Despite this, Meredith’s connection with Amelia takes long to come to fruition, and it is only once Meredith recognizes that Amelia’s attributes are similar to her own that she is able to reconcile her issues. She explicitly states to Amelia that she is her “family” and as such, will help her in any way that she needs. It is interesting that once again, Meredith reinforces this concept of choice. She does not tell Amelia what to do, instead declaring to her that she will fulfill any role required of her. Amelia needs this choice, and Meredith recognizes that, as an adult woman, Amelia should not be told what to do. She needs to own her own decision, exactly as Meredith has done for so long.

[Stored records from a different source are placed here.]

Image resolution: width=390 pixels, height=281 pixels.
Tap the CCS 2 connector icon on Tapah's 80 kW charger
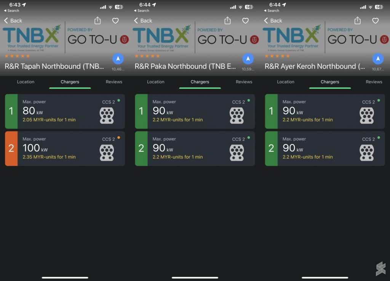click(107, 116)
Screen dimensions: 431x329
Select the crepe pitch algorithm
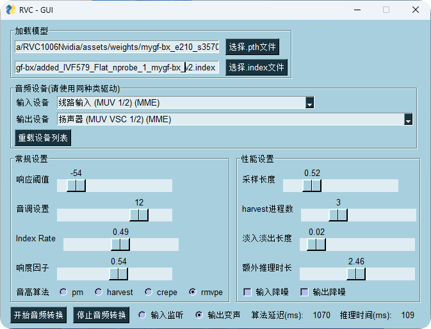tap(149, 292)
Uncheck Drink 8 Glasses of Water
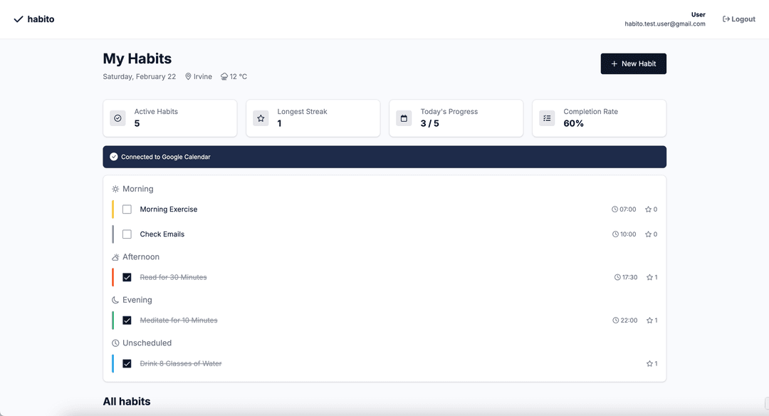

Arguably, this fractious relationship is more emotionally genuine than the typical representations of siblings on-screen. Sibling relationships are often tumultuous in reality, but are not always depicted like that in film or television. Too often, the sister or sisters become a quasi-mother figure, replacing an absent or non-existent mother. These three women have all grown up independent from one another and, as such, do not require one another to fulfill such a role. Instead, they are able to perceive one another as equals as they have to one another as adults. Unlike sibling relationships that have formed in childhood, in which one sibling may undertake a more dominant role, all three are entirely their own person.
See also at Bitch Flicks: Meredith Grey’s Woman Problem
Siobhan Denton is a teacher and writer living in Wales, UK. She holds a BA in English and an MA in Film and Television Studies. She is especially interested in depictions of female desire and transitions from youth to adulthood. She tweets at @siobhan_denton and writes at The Blue and the Dim.
2 thoughts on “‘Grey’s Anatomy’ and Assertive Sisters”
Comments are closed.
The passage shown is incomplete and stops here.